When we think about what it means to be poor in America, we tend to focus on comparisons of annual household income. While this is certainly a useful benchmark to look at, it leaves out one of the most important measures of wealth: financial stability.
There are roughly 48 million Americans living in poverty today, according to a recent report from the U.S. Census Bureau. Many of these people are forced to scratch together a living by working multiple part-time jobs. But the problem with part-time work is that the hours are often inconsistent: you might get 39 hours one week and just 15 the next, depending on your employer’s needs.
Because of this inconsistency, many Americans add informal side jobs to their part-time work schedule to help supplement their income. Unfortunately, this type of work is just as unpredictable as part-time employment, if not more so.
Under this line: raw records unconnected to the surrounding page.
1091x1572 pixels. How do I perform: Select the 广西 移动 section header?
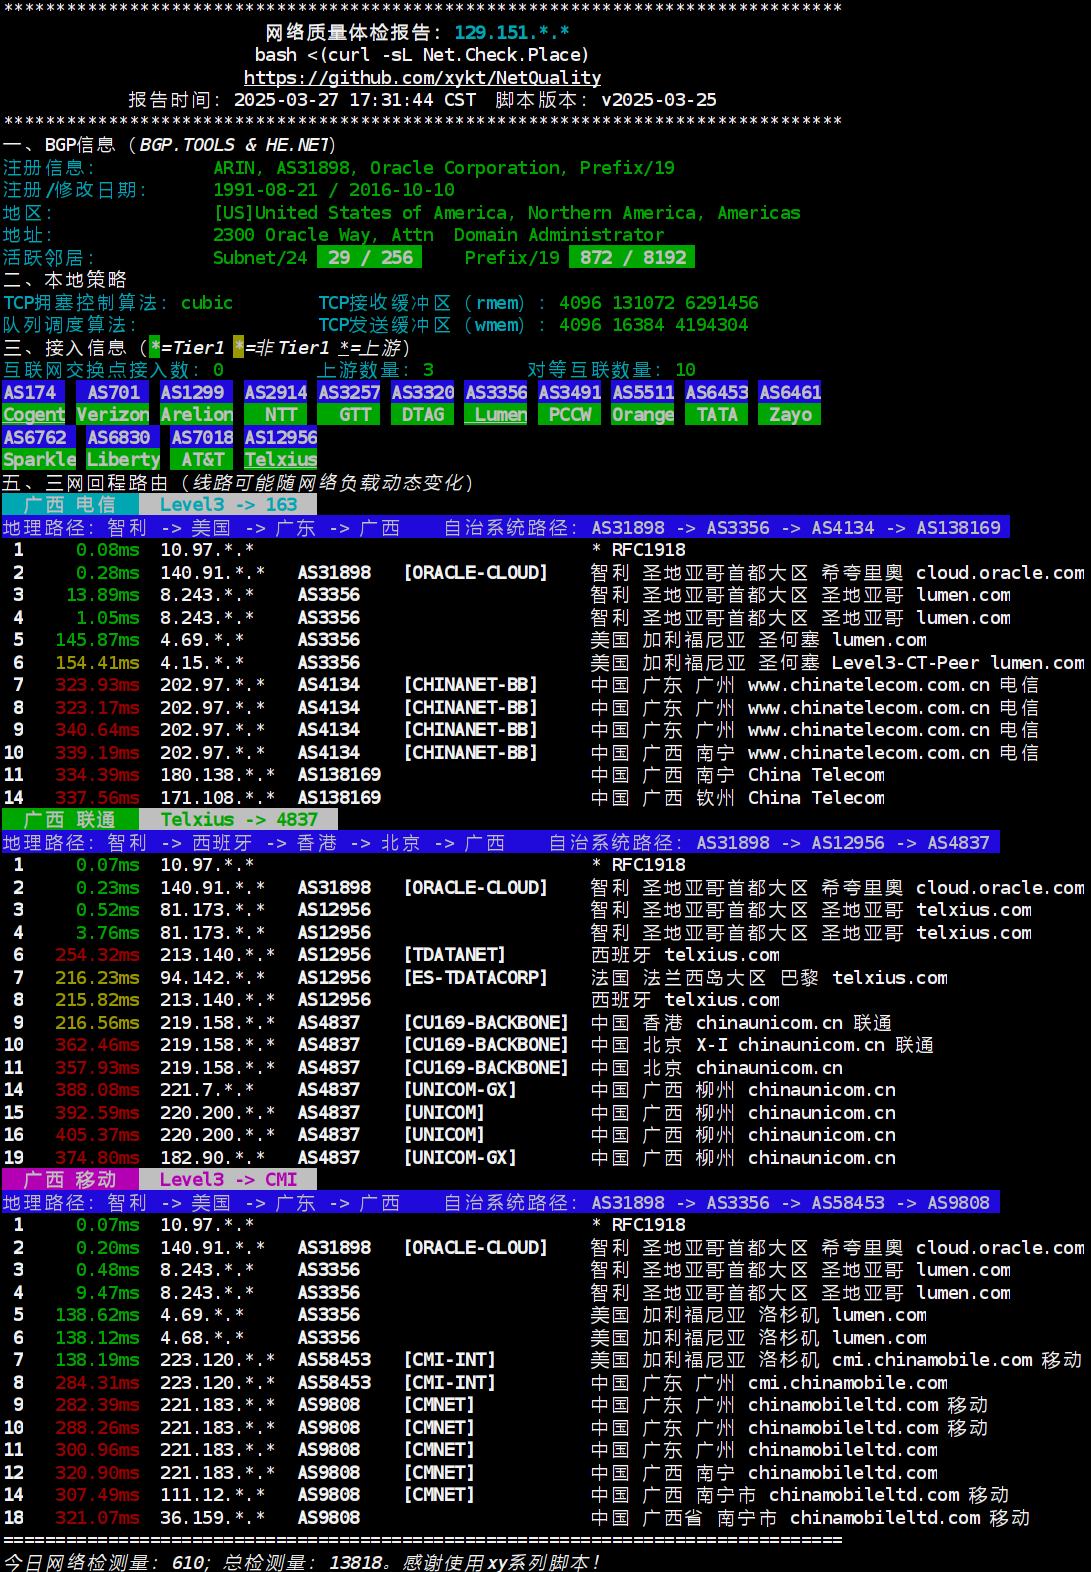pyautogui.click(x=70, y=1180)
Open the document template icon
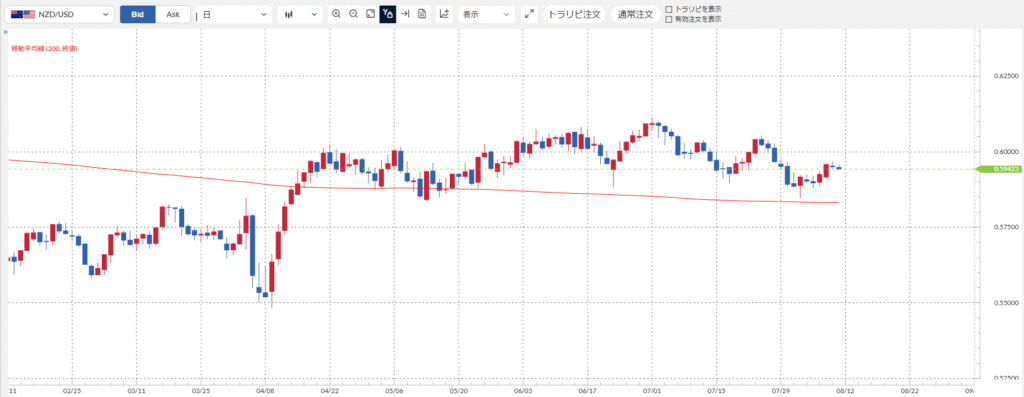The width and height of the screenshot is (1024, 397). pos(422,14)
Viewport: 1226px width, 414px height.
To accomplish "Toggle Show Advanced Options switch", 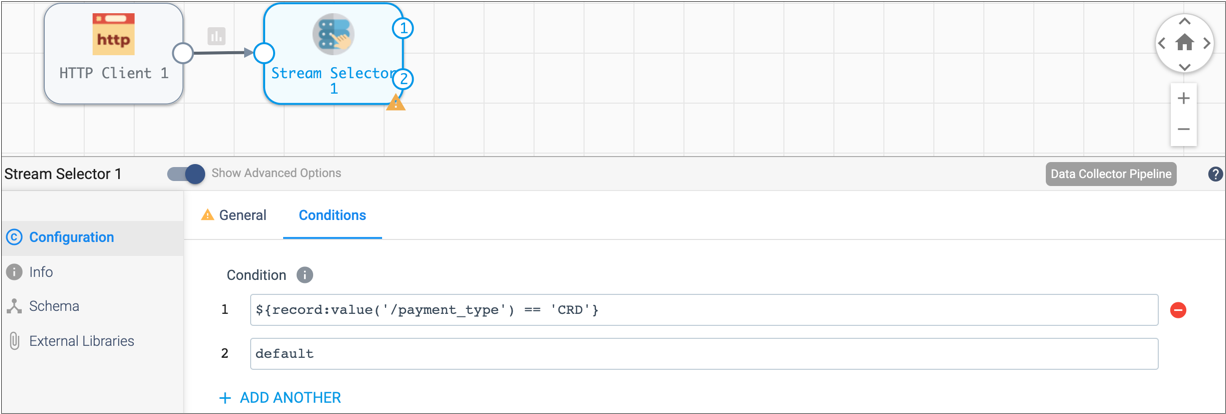I will pyautogui.click(x=186, y=174).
The constant fluctuation in income that results from this kind of haphazard employment can put a great deal of financial stress on households, making it very hard for people to pay off debts or save money for the future.
Over time, this stress can become a major burden for American families. In fact, 77% of the participants in a recent study said that they would choose “financial stability” over “moving up the income ladder.”
In other words, families living in poverty are willing to make less money if it means that the money comes in more consistently.
The study was carried out by the U.S. Financial Diaries (USFD), a research project that focuses on low to moderate income families in the United States. In their report, the USFD points to a number of factors that contribute to financial instablity, including,
“…insufficient income, unpredictable expenses, a lack of savings, inadequate financial management, and reliance on complicated or poorly designed financial products and services.”
The USFD found that for the most part, the households examined in their study had very little control over the month-to-month fluctuations in their income. The researchers also note that even families with relatively decent annual income can face tough challenges if that money is spread out inconsistently over the course of the year.
People who are unsure of when their next paycheck is coming tend to put off spending money until the last possible opportunity. The families in the USFD study were regularly forced to budget on a day-to-day basis, buying things in small quantities instead of saving money by buying in bulk once in a while. They also tended to procrastinate on their bills — a practice that often made the families’ financial troubles even worse.
In terms of solutions, the USFD suggests that innovations in the financial services industry and improved government policies could both help alleviate some of the challenges being faced by Americans living in poverty.
However, the report concluded that the key to increasing financial stability is to help struggling households do a better job of saving money from income spikes (like bonuses or tax refunds).